Para o caso específico do Brasil, um excelente pequeno documento é o “Acordo para o Desenvolvimento Sustentável”, elaborado no quadro do CDES (Conselho de Desenvolvimento Econômico e social), como contribuição para a Rio+20. Este pequeno documento sistematiza uma série de propostas de membros do Conselho, de numerosas organizações da sociedade civil, de acadêmicos, de especialistas como Ignacy Sachs, bem como de vários ministérios. É um documento particularmente equilibrado, centrado em grande parte na governança do processo. 

Cumpre também mencionar o importante documento Indicadores de Desenvolvimento Sustentável 2010 elaborado pelo IBGE. Este balanço estatístico e analítico apresenta uma visão geral dos desafios, em quatro grandes capítulos, que focam a dimensão econômica, social, ambiental e institucional. Este último ponto é importante, pois sem a parte institucional, que envolve as políticas destinadas a tomar as decisões na direção do desenvolvimento sustentável, pouca coisa pode acontecer. De certa forma, trata-se de trabalhar com os quatro pilares, e não mais apenas com o tripé, o que envolve mudanças no processo decisório concreto. No conjunto são 55 grupos de indicadores, com breve análise. Na Rio+20 será apresentado o IDS-2012, com 62 grupos de indicadores e um avanço significativo na parte ainda relativamente mais fraca que é a institucional. Queria aqui reforçar a importância de se recorrer a este documento, que nos traz os dados primários concretos, quando a discussão frequentemente tende a se referir a dados afetados por visões ideológicas.
..........
# Objetivo 1:
Nos registros, reescreva o trecho que começa na linha que contém "Select the orange" e termina na linha que contém "Click the sliding", trocando "orange" por "yellow" e mantendo todo o resto igual.

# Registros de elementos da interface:
..........
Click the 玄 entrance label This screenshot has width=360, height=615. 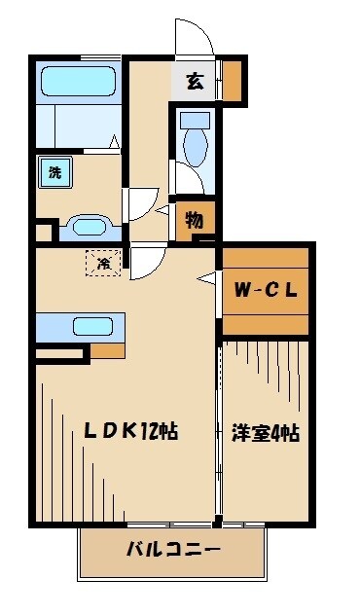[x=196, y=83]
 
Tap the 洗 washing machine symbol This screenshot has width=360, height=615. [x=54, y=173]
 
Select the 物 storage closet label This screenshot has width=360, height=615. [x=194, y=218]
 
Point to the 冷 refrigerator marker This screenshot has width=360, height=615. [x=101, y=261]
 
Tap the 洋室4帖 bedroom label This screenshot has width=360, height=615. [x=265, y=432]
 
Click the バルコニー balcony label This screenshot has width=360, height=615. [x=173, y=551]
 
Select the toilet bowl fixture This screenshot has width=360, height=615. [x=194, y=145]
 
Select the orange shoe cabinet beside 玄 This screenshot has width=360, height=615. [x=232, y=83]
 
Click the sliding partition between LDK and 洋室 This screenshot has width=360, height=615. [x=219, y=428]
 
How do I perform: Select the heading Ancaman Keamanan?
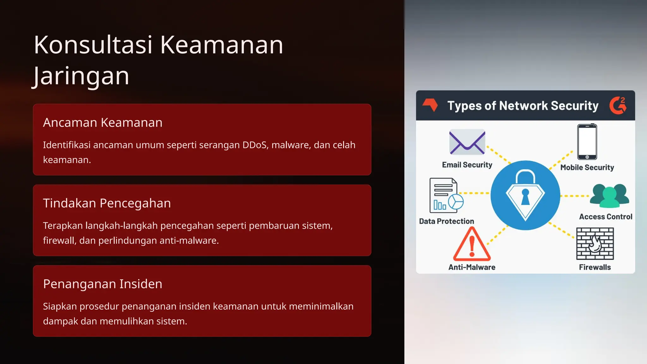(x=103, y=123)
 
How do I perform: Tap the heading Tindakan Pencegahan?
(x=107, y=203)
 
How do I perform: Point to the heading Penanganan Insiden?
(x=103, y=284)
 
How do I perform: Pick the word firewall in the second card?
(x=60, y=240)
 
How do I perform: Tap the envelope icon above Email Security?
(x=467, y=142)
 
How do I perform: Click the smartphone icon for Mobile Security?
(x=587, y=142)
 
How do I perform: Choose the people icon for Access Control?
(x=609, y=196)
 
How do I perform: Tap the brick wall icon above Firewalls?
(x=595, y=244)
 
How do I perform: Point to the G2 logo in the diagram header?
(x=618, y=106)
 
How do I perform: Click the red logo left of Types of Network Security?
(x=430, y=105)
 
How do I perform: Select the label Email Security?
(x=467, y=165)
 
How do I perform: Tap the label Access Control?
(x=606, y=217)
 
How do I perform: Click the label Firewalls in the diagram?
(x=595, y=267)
..........
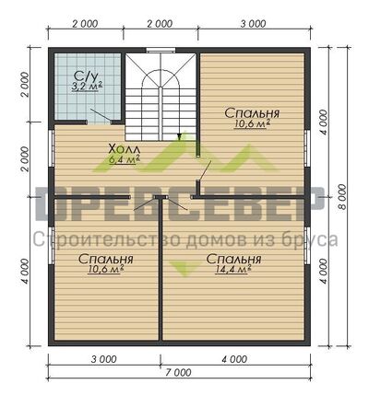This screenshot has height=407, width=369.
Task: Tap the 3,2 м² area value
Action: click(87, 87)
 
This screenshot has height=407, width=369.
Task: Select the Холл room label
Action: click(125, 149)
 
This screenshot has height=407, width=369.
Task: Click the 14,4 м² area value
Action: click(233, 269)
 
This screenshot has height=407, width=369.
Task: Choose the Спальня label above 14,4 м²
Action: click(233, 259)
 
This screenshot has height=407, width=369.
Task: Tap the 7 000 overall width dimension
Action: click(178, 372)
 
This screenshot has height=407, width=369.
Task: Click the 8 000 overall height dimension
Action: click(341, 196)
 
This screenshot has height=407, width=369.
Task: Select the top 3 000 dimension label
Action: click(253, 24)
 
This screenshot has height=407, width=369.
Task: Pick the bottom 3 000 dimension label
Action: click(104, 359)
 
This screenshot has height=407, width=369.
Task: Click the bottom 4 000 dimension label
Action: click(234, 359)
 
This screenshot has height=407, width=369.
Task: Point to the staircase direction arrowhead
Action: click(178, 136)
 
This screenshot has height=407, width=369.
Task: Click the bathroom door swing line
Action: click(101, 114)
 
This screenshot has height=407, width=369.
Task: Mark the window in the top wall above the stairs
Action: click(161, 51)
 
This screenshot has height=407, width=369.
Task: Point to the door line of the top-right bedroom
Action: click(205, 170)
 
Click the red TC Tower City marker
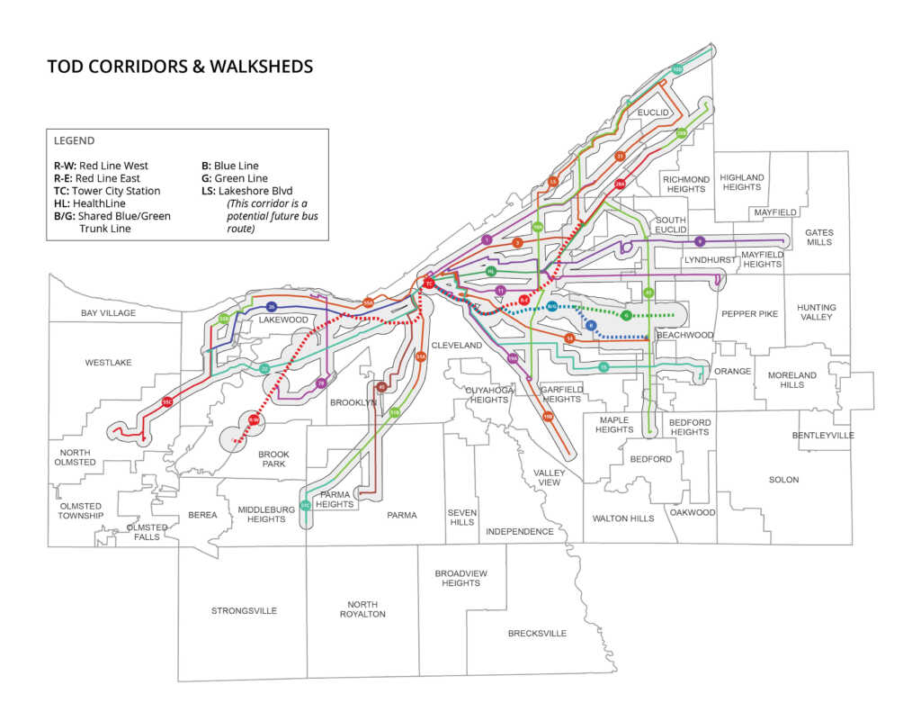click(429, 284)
..........
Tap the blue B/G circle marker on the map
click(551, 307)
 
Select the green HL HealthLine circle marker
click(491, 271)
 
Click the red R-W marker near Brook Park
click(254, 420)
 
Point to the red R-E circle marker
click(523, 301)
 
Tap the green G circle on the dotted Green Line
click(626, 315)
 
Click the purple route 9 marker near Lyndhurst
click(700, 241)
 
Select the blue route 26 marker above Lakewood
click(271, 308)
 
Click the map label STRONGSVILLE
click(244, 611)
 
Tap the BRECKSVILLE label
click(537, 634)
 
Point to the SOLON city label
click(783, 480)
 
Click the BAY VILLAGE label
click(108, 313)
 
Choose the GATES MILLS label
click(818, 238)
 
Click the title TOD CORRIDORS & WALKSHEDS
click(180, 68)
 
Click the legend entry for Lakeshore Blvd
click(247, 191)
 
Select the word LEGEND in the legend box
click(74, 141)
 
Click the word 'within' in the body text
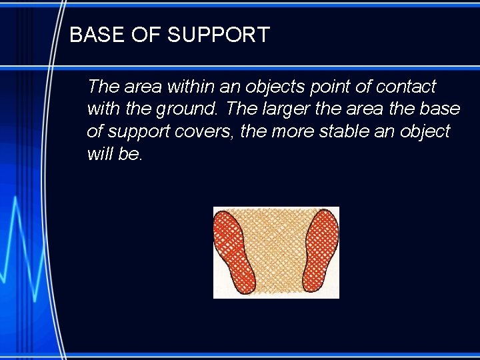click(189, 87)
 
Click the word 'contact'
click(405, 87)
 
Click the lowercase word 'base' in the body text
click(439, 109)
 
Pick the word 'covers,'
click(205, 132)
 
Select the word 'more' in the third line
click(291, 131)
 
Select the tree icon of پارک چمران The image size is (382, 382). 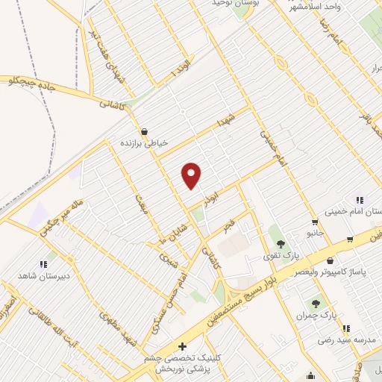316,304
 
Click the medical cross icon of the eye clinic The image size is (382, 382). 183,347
..........
# Objetivo 2:
Passe para o inglês esta frase do trecho sobre desenvolvimento sustentável: "Este último ponto é importante, pois sem a parte institucional, que envolve as políticas destinadas a tomar as decisões na direção do desenvolvimento sustentável, pouca coisa pode acontecer."

# Resposta final 1:
Select the yellow shoe cabinet beside 玄 This screenshot has width=360, height=615. [x=232, y=83]
 
Click the sliding partition between LDK and 洋室 This screenshot has width=360, height=615. [x=219, y=428]

# Resposta final 2:
This last point is important, because without the institutional part, which involves the policies intended to make decisions in the direction of sustainable development, little can happen.